__Task__
Decide whether each of these statements agrees with the earnings call excerpt below. Answer yes or no for each and quote the words from the excerpt that settle it. 1. Revenue in Europe was higher in the second quarter of 2008 than a year earlier. 2. Revenue from non-embedded products in the Americas grew in the second quarter of 2008. 3. The stronger Euro hurt revenue in the second quarter of 2008.

__Quoted text__
Thank you Joe. Revenue for the second quarter of 2008 was $43.1 million, an increase of $200,000 million, or 0.5% over the second quarter revenue a year ago. Revenue in the Americas was $26.5 million in the second quarter of 2008, compared to $28.8 million in the comparable period last year, a decrease of $2.3 million or 8.2%, reflecting the current weakness in the US economy. Revenue in Europe was $12.6 million in the second quarter of 2008, compared to $10.8 million in the comparable quarter a year ago, an increase of $1.8 million or 17.1%. Revenue in the Asia Pacific region was $4.0 million in the second quarter of 2008, compared to $3.3 million in the second quarter of 2007, an increase of $700,000, or 22.8%. Revenue from embedded products in the second quarter of 2008 was $21.7 million, compared to $18.4 million in the second quarter of 2007, an increase of $3.3 million, or 17.9%. Revenue from non-embedded products was $21.4 million in the second quarter of 2008, compared to $24.5 million in the second quarter of 2007, a decrease of $3.1 million, or 12.6%. Revenue from embedded products increased by $2.4 million or 36.1% in Europe and Asia Pacific Region and by $900,000 or 7.6% in the Americas for the second quarter of 2008 compared to the same period a year ago. Revenues from the non-embedded products increased by $200,000 or 2.5% in Europe and Asia Pacific Region and decreased by $3.3 million or 19.2% in the Americas for the second quarter of 2008 compared to the second quarter of 2007. The strengthening of the Euro had a favorable impact on revenue of $700,000 in the second quarter of 2008 compared to the second quarter of 2007. Gross profit increased 3% or $700,000 in the second quarter…

Operator

Operator

(Instructions). Your first question comes from the line of Jeff Evanson from Dougherty & Company. Please proceed. Jeff Evanson - Dougherty & Company LLC: Good afternoon gentlemen. Thanks for taking my questions.

__Record set__
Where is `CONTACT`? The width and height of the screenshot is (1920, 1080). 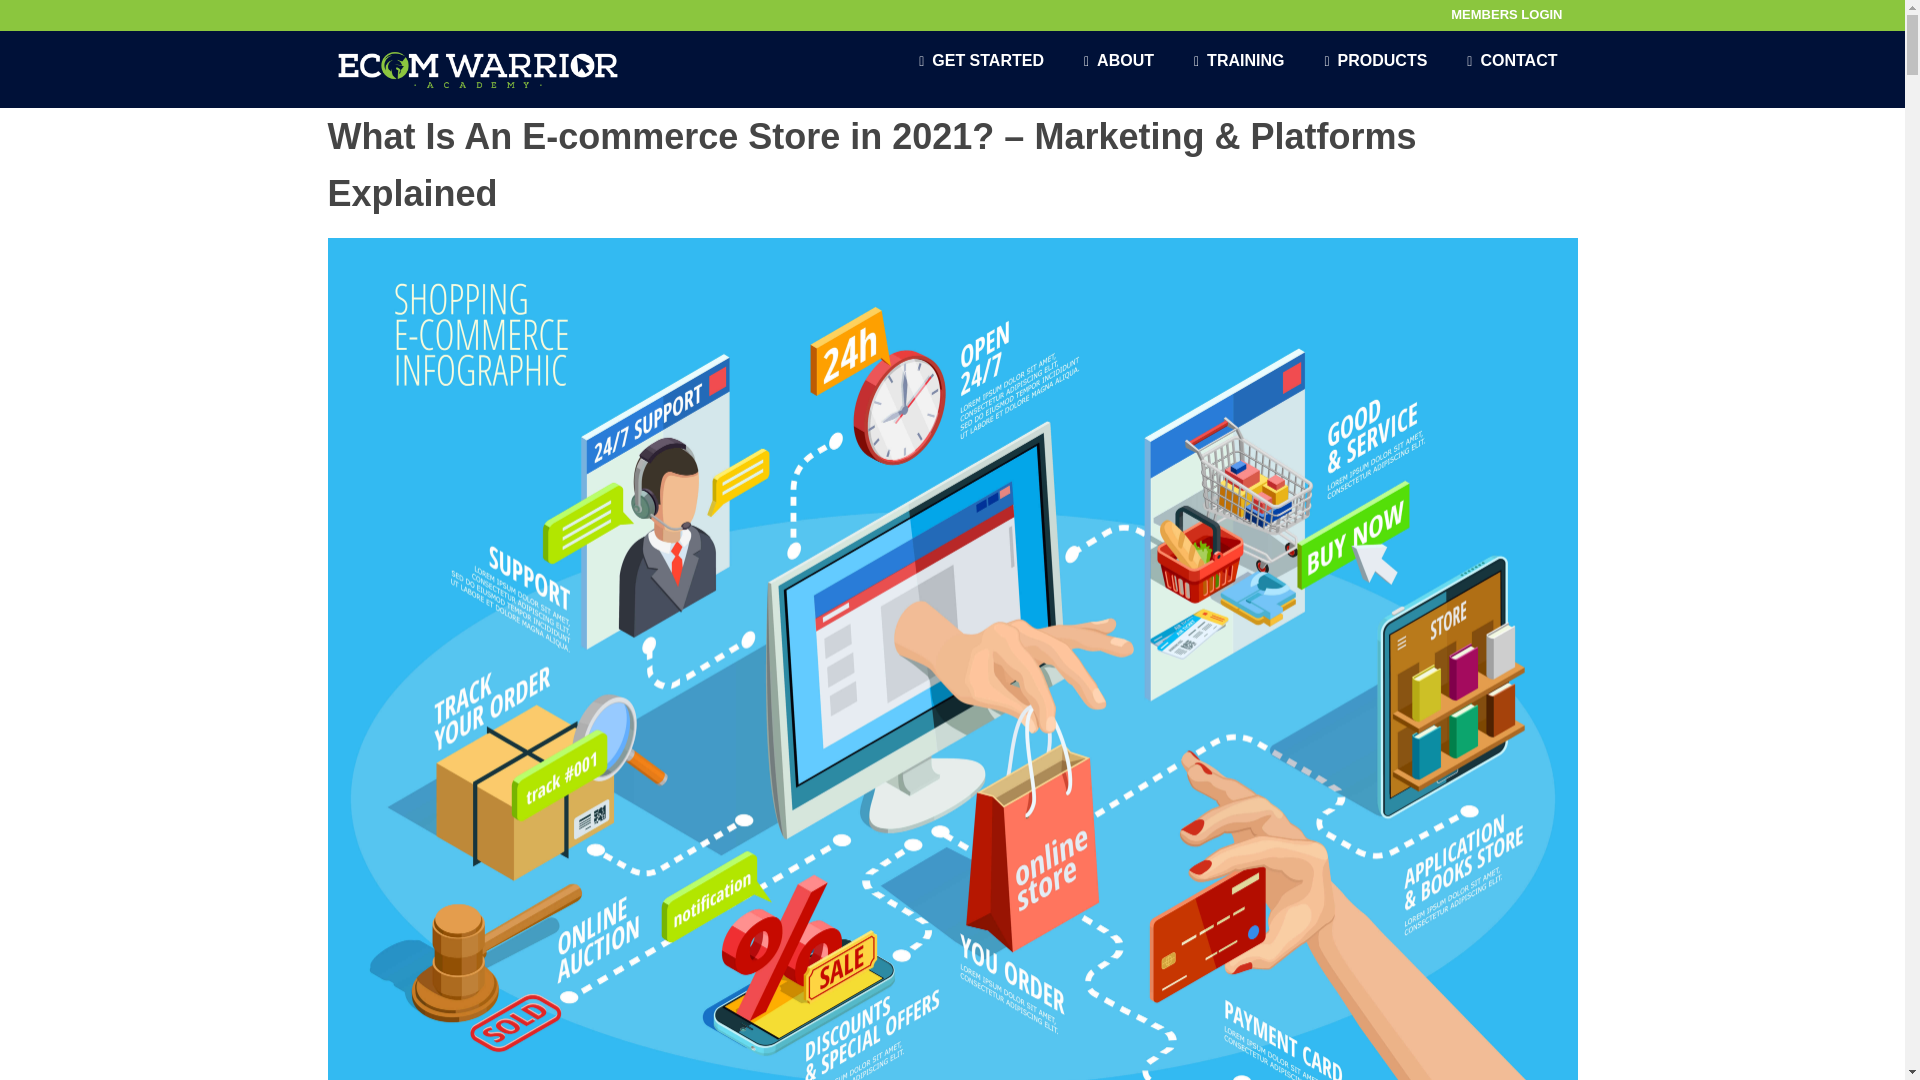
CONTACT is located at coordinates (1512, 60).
* * *
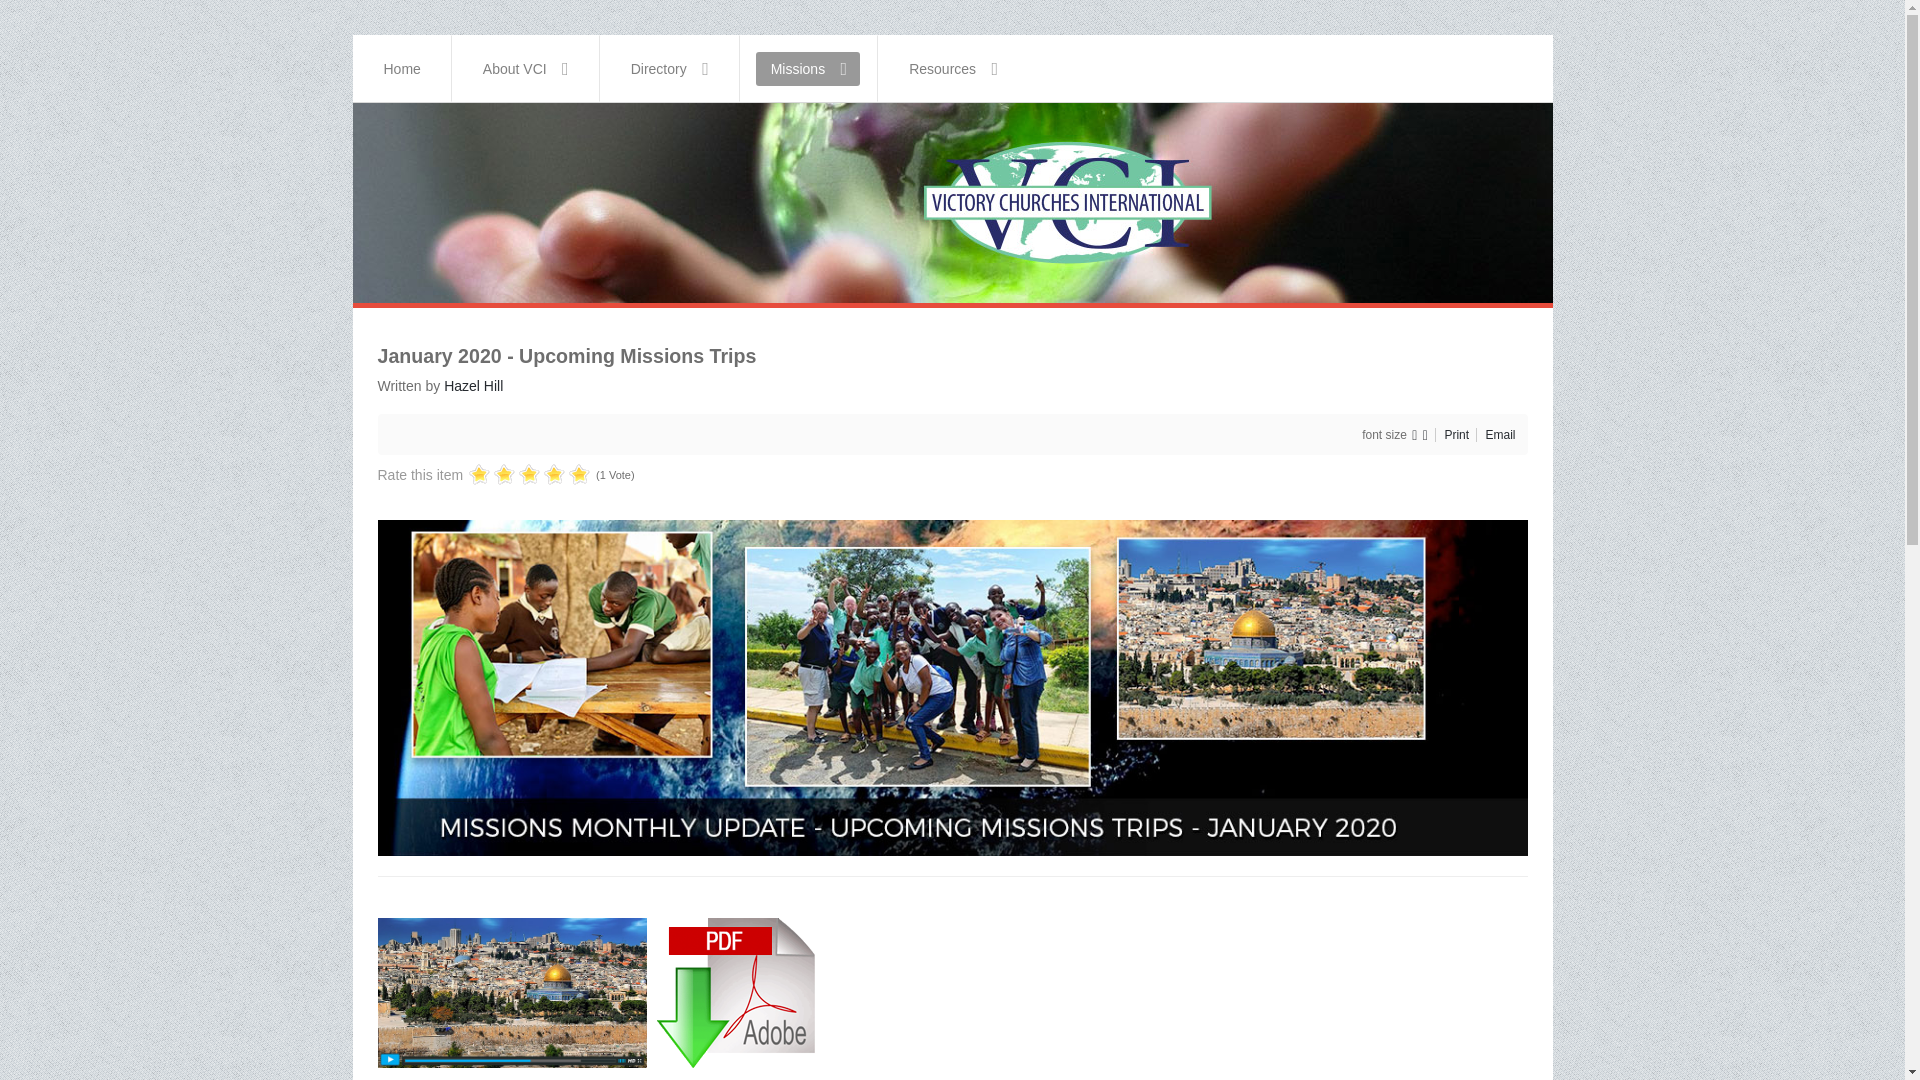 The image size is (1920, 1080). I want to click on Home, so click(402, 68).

__Result of the exercise__
1. Yes: "Revenue in Europe was $12.6 million in the second quarter of 2008, compared to $10.8 million in the comparable quarter a year ago, an increase of $1.8 million or 17.1%."
2. No: "decreased by $3.3 million or 19.2% in the Americas"
3. No: "The strengthening of the Euro had a favorable impact on revenue of $700,000"